▸ EXERCISE DIRECTIONS
From first line to last, the records below are to be duplicated exactly.

▸ SUPPLIED RECORDS
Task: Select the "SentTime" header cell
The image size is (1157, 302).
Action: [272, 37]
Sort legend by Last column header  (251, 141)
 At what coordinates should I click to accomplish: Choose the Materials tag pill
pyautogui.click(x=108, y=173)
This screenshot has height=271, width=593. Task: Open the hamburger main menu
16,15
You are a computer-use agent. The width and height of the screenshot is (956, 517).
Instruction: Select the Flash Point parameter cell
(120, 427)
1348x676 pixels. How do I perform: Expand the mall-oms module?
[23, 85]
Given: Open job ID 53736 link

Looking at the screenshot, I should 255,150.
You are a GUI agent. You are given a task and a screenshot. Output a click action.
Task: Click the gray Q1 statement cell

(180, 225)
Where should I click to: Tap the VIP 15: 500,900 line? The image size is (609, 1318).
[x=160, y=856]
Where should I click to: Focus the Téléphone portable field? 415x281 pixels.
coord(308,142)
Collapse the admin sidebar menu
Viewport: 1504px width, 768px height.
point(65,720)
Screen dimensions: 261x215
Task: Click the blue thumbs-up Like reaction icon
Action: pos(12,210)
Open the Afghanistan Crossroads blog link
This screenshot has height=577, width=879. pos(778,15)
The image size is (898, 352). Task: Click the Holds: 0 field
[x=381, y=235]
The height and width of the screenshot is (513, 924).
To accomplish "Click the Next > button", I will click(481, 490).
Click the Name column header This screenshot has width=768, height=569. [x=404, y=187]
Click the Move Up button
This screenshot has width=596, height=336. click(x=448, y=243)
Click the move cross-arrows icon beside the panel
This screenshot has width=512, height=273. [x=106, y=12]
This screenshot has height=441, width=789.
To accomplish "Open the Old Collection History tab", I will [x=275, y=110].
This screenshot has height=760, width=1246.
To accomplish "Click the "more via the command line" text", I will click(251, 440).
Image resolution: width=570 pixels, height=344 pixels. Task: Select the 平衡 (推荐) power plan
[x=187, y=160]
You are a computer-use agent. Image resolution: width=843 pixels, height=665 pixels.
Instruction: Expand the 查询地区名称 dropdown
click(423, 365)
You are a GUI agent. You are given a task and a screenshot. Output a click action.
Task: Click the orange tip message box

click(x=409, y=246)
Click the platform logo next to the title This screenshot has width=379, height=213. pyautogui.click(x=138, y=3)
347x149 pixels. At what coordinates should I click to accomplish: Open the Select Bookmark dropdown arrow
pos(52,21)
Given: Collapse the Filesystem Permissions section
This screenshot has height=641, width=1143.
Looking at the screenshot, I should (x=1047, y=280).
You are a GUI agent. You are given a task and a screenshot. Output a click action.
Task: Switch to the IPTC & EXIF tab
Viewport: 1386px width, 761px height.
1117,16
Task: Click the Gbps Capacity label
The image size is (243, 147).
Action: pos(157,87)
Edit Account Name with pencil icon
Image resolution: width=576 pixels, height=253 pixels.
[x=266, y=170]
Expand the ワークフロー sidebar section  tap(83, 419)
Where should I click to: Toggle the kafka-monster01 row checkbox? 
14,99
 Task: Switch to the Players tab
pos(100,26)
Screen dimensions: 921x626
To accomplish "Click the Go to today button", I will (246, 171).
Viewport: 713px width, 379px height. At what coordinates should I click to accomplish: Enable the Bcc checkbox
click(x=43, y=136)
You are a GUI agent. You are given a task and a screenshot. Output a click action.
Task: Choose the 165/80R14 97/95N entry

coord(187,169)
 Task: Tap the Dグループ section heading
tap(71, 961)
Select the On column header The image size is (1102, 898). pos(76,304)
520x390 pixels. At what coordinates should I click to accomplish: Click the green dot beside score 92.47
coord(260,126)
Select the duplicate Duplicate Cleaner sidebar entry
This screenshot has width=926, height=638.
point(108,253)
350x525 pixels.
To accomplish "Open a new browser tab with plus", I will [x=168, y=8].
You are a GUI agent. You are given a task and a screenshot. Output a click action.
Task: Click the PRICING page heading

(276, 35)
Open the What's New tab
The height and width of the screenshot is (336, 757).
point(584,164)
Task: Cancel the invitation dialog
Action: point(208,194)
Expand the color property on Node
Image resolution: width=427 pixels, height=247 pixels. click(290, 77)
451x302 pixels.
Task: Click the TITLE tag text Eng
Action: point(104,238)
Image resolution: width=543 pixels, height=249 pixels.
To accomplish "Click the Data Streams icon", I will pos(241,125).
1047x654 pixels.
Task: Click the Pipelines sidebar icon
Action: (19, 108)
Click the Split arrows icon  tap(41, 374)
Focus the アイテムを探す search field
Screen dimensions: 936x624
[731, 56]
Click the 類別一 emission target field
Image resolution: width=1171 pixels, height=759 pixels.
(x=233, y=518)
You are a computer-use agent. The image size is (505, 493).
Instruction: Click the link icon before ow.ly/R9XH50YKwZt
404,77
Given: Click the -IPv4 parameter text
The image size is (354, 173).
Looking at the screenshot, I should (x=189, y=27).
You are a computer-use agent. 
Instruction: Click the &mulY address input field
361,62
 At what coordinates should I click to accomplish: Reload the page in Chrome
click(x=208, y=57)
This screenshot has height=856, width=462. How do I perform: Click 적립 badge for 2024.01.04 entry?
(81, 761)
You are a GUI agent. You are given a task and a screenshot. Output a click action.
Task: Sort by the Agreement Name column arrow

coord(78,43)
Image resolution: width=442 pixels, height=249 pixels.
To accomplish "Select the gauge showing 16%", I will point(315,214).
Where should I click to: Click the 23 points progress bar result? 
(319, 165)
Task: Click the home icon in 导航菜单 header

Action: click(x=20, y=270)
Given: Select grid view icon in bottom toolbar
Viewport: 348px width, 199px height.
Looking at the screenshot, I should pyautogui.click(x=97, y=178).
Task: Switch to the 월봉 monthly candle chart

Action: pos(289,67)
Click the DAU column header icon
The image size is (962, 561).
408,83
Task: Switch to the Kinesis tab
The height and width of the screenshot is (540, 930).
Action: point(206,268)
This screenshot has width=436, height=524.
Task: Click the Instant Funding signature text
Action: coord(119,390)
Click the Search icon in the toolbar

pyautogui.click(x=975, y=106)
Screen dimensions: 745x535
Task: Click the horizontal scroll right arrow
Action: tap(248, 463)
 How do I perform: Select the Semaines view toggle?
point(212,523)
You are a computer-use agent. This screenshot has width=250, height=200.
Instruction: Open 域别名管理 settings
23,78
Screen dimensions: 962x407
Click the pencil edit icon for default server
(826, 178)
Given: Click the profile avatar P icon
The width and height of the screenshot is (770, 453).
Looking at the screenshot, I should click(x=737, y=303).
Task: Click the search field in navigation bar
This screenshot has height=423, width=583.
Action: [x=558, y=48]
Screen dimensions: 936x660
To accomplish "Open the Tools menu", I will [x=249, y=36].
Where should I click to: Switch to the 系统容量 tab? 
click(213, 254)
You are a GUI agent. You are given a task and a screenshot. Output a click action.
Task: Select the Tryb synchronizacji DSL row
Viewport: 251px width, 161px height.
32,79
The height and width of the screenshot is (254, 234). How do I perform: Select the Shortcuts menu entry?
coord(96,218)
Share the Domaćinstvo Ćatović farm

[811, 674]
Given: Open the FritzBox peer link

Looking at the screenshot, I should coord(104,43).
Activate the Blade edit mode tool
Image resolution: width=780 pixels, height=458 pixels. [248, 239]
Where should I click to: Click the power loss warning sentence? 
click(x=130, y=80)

▸ RESULT OF THE TASK
Task: Select the "SentTime" header cell
The image size is (1157, 302).
Action: [272, 37]
Sort legend by Last column header  (251, 141)
 At what coordinates should I click to accomplish: Choose the Materials tag pill
pyautogui.click(x=108, y=173)
This screenshot has height=271, width=593. Task: Open the hamburger main menu
16,15
You are a computer-use agent. The width and height of the screenshot is (956, 517).
Instruction: Select the Flash Point parameter cell
(120, 427)
1348x676 pixels. How do I perform: Expand the mall-oms module?
[23, 85]
Given: Open job ID 53736 link

Looking at the screenshot, I should 255,150.
You are a GUI agent. You are given a task and a screenshot. Output a click action.
Task: Click the gray Q1 statement cell

(180, 225)
Where should I click to: Tap the VIP 15: 500,900 line? The image size is (609, 1318).
[x=160, y=856]
Where should I click to: Focus the Téléphone portable field? 415x281 pixels.
coord(308,142)
Collapse the admin sidebar menu
Viewport: 1504px width, 768px height.
point(65,720)
Screen dimensions: 261x215
Task: Click the blue thumbs-up Like reaction icon
Action: pos(12,210)
Open the Afghanistan Crossroads blog link
This screenshot has height=577, width=879. pos(778,15)
The image size is (898, 352). Task: Click the Holds: 0 field
[x=381, y=235]
The height and width of the screenshot is (513, 924).
To accomplish "Click the Next > button", I will click(481, 490).
Click the Name column header This screenshot has width=768, height=569. [x=404, y=187]
Click the Move Up button
This screenshot has width=596, height=336. click(x=448, y=243)
Click the move cross-arrows icon beside the panel
This screenshot has width=512, height=273. [x=106, y=12]
This screenshot has height=441, width=789.
To accomplish "Open the Old Collection History tab", I will [x=275, y=110].
This screenshot has height=760, width=1246.
To accomplish "Click the "more via the command line" text", I will click(251, 440).
Image resolution: width=570 pixels, height=344 pixels. Task: Select the 平衡 (推荐) power plan
[x=187, y=160]
You are a computer-use agent. Image resolution: width=843 pixels, height=665 pixels.
Instruction: Expand the 查询地区名称 dropdown
click(423, 365)
You are a GUI agent. You are given a task and a screenshot. Output a click action.
Task: Click the orange tip message box

click(x=409, y=246)
Click the platform logo next to the title This screenshot has width=379, height=213. pyautogui.click(x=138, y=3)
347x149 pixels. At what coordinates should I click to accomplish: Open the Select Bookmark dropdown arrow
pos(52,21)
Given: Collapse the Filesystem Permissions section
This screenshot has height=641, width=1143.
Looking at the screenshot, I should (x=1047, y=280).
You are a GUI agent. You are given a task and a screenshot. Output a click action.
Task: Switch to the IPTC & EXIF tab
Viewport: 1386px width, 761px height.
1117,16
Task: Click the Gbps Capacity label
The image size is (243, 147).
Action: pos(157,87)
Edit Account Name with pencil icon
Image resolution: width=576 pixels, height=253 pixels.
[x=266, y=170]
Expand the ワークフロー sidebar section  tap(83, 419)
Where should I click to: Toggle the kafka-monster01 row checkbox? 
14,99
 Task: Switch to the Players tab
pos(100,26)
Screen dimensions: 921x626
To accomplish "Click the Go to today button", I will (246, 171).
Viewport: 713px width, 379px height. At what coordinates should I click to accomplish: Enable the Bcc checkbox
click(x=43, y=136)
You are a GUI agent. You are given a task and a screenshot. Output a click action.
Task: Choose the 165/80R14 97/95N entry

coord(187,169)
 Task: Tap the Dグループ section heading
tap(71, 961)
Select the On column header The image size is (1102, 898). pos(76,304)
520x390 pixels. At what coordinates should I click to accomplish: Click the green dot beside score 92.47
coord(260,126)
Select the duplicate Duplicate Cleaner sidebar entry
This screenshot has width=926, height=638.
point(108,253)
350x525 pixels.
To accomplish "Open a new browser tab with plus", I will [x=168, y=8].
You are a GUI agent. You are given a task and a screenshot. Output a click action.
Task: Click the PRICING page heading

(276, 35)
Open the What's New tab
The height and width of the screenshot is (336, 757).
point(584,164)
Task: Cancel the invitation dialog
Action: point(208,194)
Expand the color property on Node
Image resolution: width=427 pixels, height=247 pixels. click(290, 77)
451x302 pixels.
Task: Click the TITLE tag text Eng
Action: point(104,238)
Image resolution: width=543 pixels, height=249 pixels.
To accomplish "Click the Data Streams icon", I will pos(241,125).
1047x654 pixels.
Task: Click the Pipelines sidebar icon
Action: (19, 108)
Click the Split arrows icon  tap(41, 374)
Focus the アイテムを探す search field
Screen dimensions: 936x624
[731, 56]
Click the 類別一 emission target field
Image resolution: width=1171 pixels, height=759 pixels.
(x=233, y=518)
You are a computer-use agent. The image size is (505, 493).
Instruction: Click the link icon before ow.ly/R9XH50YKwZt
404,77
Given: Click the -IPv4 parameter text
The image size is (354, 173).
Looking at the screenshot, I should (x=189, y=27).
You are a computer-use agent. 
Instruction: Click the &mulY address input field
361,62
 At what coordinates should I click to accomplish: Reload the page in Chrome
click(x=208, y=57)
This screenshot has height=856, width=462. How do I perform: Click 적립 badge for 2024.01.04 entry?
(81, 761)
You are a GUI agent. You are given a task and a screenshot. Output a click action.
Task: Sort by the Agreement Name column arrow

coord(78,43)
Image resolution: width=442 pixels, height=249 pixels.
To accomplish "Select the gauge showing 16%", I will point(315,214).
Where should I click to: Click the 23 points progress bar result? 
(319, 165)
Task: Click the home icon in 导航菜单 header

Action: click(x=20, y=270)
Given: Select grid view icon in bottom toolbar
Viewport: 348px width, 199px height.
Looking at the screenshot, I should pyautogui.click(x=97, y=178).
Task: Switch to the 월봉 monthly candle chart

Action: pos(289,67)
Click the DAU column header icon
The image size is (962, 561).
408,83
Task: Switch to the Kinesis tab
The height and width of the screenshot is (540, 930).
Action: point(206,268)
This screenshot has width=436, height=524.
Task: Click the Instant Funding signature text
Action: coord(119,390)
Click the Search icon in the toolbar

pyautogui.click(x=975, y=106)
Screen dimensions: 745x535
Task: Click the horizontal scroll right arrow
Action: tap(248, 463)
 How do I perform: Select the Semaines view toggle?
point(212,523)
You are a computer-use agent. This screenshot has width=250, height=200.
Instruction: Open 域别名管理 settings
23,78
Screen dimensions: 962x407
Click the pencil edit icon for default server
(826, 178)
Given: Click the profile avatar P icon
The width and height of the screenshot is (770, 453).
Looking at the screenshot, I should click(x=737, y=303).
Task: Click the search field in navigation bar
This screenshot has height=423, width=583.
Action: [x=558, y=48]
Screen dimensions: 936x660
To accomplish "Open the Tools menu", I will [x=249, y=36].
Where should I click to: Switch to the 系统容量 tab? 
click(213, 254)
You are a GUI agent. You are given a task and a screenshot. Output a click action.
Task: Select the Tryb synchronizacji DSL row
Viewport: 251px width, 161px height.
32,79
The height and width of the screenshot is (254, 234). How do I perform: Select the Shortcuts menu entry?
coord(96,218)
Share the Domaćinstvo Ćatović farm

[811, 674]
Given: Open the FritzBox peer link

Looking at the screenshot, I should coord(104,43).
Activate the Blade edit mode tool
Image resolution: width=780 pixels, height=458 pixels. [248, 239]
Where should I click to: Click the power loss warning sentence? 
click(x=130, y=80)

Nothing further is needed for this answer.